*SHORT EXERCISE*
Reproduce the text of each item below verbatim, omitting the pictures.
───── AVAILABLE DATA ─────
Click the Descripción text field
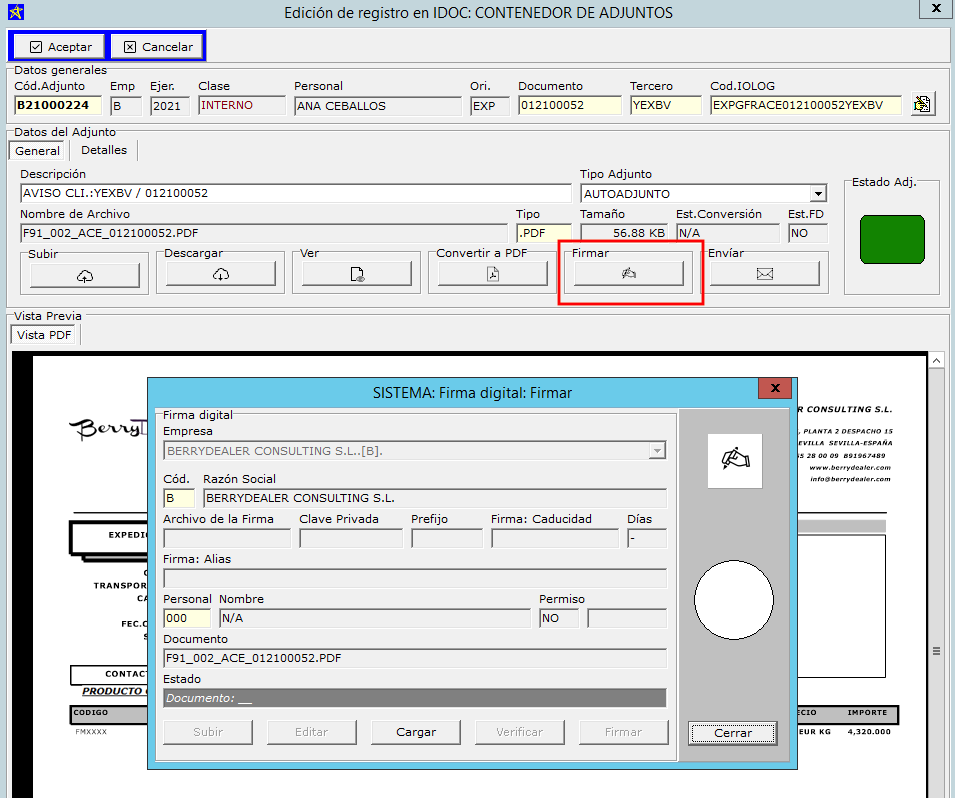This screenshot has width=955, height=798. [x=295, y=194]
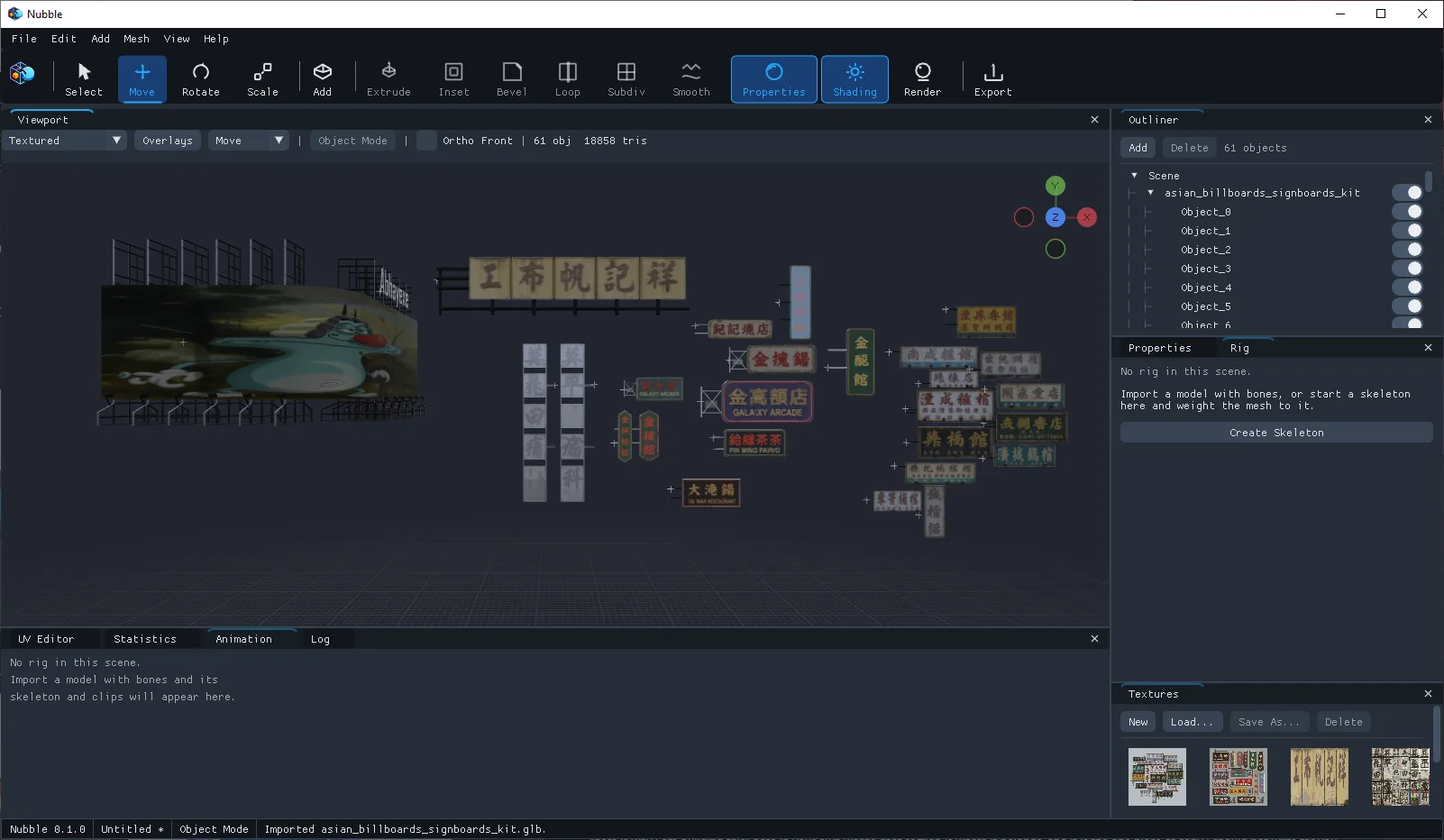This screenshot has width=1444, height=840.
Task: Collapse the Scene tree node
Action: click(1134, 176)
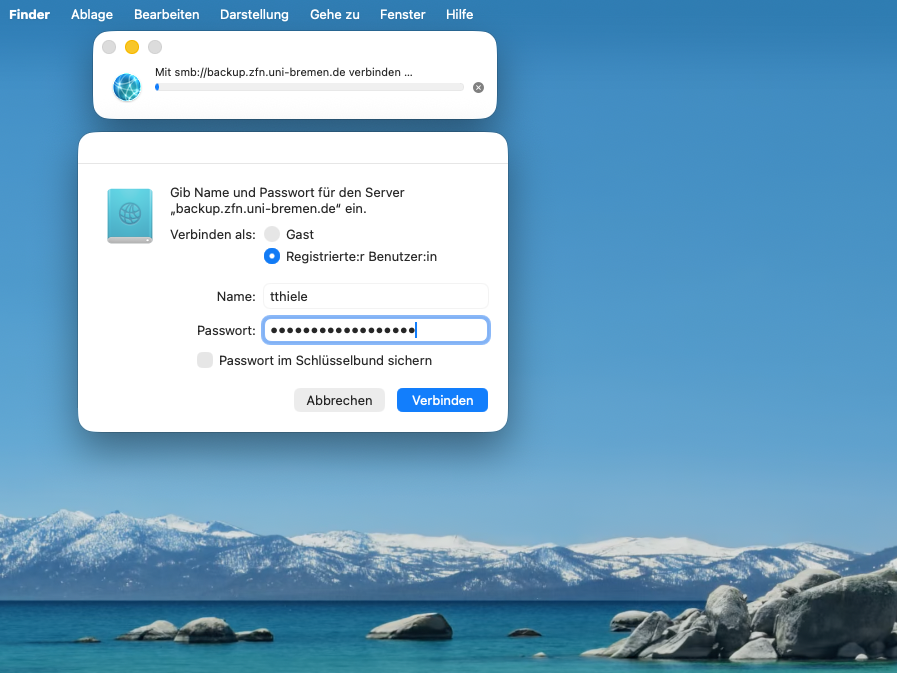Cancel the connection progress with the x icon

478,88
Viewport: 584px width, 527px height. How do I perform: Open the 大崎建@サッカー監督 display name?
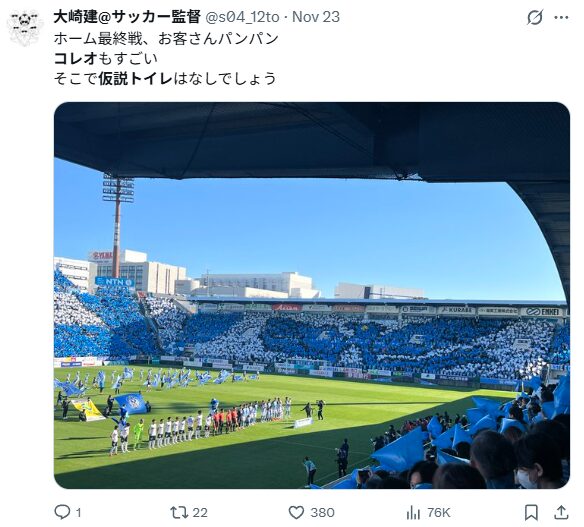tap(127, 17)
─────
*CORRECT RESULT*
Click the Descripción text field
This screenshot has width=955, height=798. [x=295, y=194]
This screenshot has width=1444, height=840.
Task: Collapse the Scene tree node
Action: click(1134, 176)
Cancel the connection progress with the x icon

478,88
Viewport: 584px width, 527px height. How do I perform: Open the 大崎建@サッカー監督 display name?
tap(127, 17)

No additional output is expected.